In summary, the evidence established Ferguson failed to appear at the docket call and the review hearing. He knew he had an upcoming review hearing, yet he failed to maintain contact with his attorney and failed to keep his attorney or the court advised of his whereabouts. Ferguson also knew maintaining contact with his probation officer was a condition imposed by the trial judge, yet he failed to do so and specifically testified that he “absconded.” The trial judge was entitled to disbelieve Ferguson’s unsubstantiated claim that his failure to appear was not willful. Hunter, 15 Va. App. at 723, 427 S.E.2d at 201.

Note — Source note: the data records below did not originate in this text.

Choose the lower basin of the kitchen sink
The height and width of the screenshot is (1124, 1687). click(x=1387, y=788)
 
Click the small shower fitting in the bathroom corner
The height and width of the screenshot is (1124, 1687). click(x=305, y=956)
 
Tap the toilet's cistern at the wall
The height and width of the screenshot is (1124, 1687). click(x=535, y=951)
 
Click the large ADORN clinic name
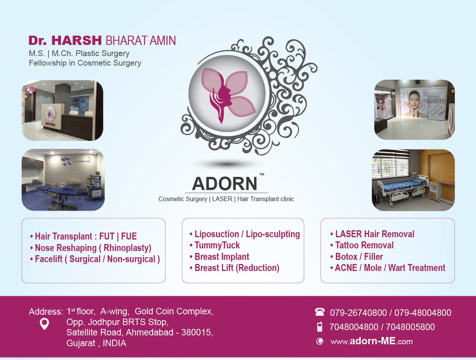(x=224, y=184)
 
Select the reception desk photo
(x=62, y=111)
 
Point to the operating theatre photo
(x=63, y=180)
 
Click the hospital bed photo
(x=413, y=180)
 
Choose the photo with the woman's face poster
(x=414, y=110)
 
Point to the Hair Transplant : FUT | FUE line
(x=86, y=236)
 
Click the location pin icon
(x=44, y=324)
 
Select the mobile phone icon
(x=320, y=327)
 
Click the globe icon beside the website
(x=320, y=342)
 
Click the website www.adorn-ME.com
(x=371, y=342)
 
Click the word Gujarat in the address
(x=80, y=343)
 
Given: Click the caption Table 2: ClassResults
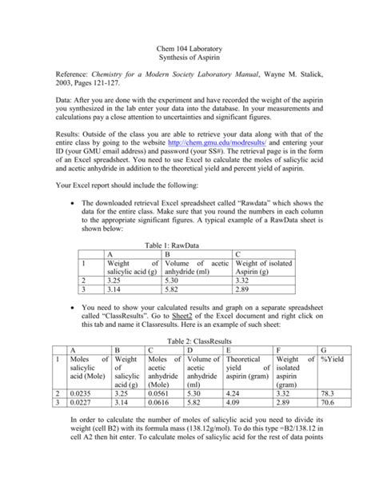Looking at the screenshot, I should (189, 361).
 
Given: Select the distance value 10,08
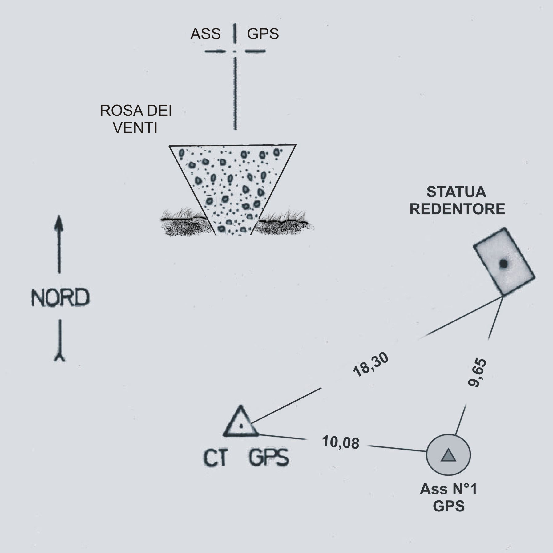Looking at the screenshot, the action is click(x=341, y=442).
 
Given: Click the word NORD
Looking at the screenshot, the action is click(x=60, y=297).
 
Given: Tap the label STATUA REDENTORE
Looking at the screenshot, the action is click(x=457, y=201).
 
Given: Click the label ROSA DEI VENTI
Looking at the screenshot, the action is click(x=136, y=119).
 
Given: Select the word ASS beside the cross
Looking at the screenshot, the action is click(x=206, y=34).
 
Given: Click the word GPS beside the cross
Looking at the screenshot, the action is click(x=263, y=34).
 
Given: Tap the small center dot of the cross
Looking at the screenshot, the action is click(x=235, y=51).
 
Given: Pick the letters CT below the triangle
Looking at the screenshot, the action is click(x=215, y=458).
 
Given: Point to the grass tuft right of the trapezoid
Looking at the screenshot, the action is click(x=284, y=222).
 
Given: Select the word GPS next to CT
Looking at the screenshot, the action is click(x=268, y=457).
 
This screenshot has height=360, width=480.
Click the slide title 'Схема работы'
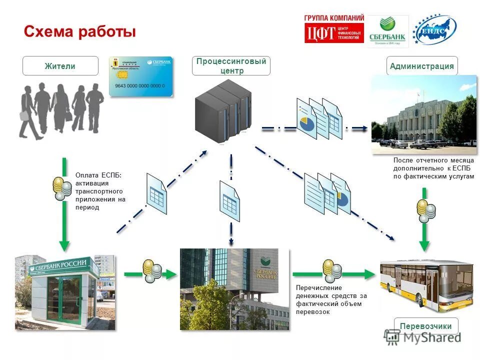tap(80, 32)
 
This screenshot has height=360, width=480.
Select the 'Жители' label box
tap(60, 66)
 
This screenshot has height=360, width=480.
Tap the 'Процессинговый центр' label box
tap(231, 66)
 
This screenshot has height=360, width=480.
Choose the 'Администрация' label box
tap(422, 66)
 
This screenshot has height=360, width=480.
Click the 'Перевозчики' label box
tap(426, 326)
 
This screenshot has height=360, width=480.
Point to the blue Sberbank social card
tap(141, 76)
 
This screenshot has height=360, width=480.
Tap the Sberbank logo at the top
tap(388, 31)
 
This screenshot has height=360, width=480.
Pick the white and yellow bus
tap(426, 284)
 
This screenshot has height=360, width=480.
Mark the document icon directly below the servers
tap(230, 202)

We hold the trial judge did not err in finding the evidence sufficient to prove beyond a reasonable doubt that Ferguson’s failure to appear was willful. We, therefore, affirm the conviction. Affirmed.

NOTES

[*] Pursuant to Code § 17.1-413, this opinion is not designated for publication.

[1] At trial, Ferguson’s attorney stipulated Ferguson received notice of the hearing. In his motion to set aside the verdict, however, Ferguson asserted he did not receive notice. Though Ferguson discusses notice in his appellate brief, his question presented did not address notice. Furthermore, at oral argument, Ferguson’s attorney again “stipulated” that Ferguson received notice and relied solely on the argument that Ferguson’s failure to appear was not “willful.” In view of the stipulations and the question presented on brief, we limit our decision to only the willful issue.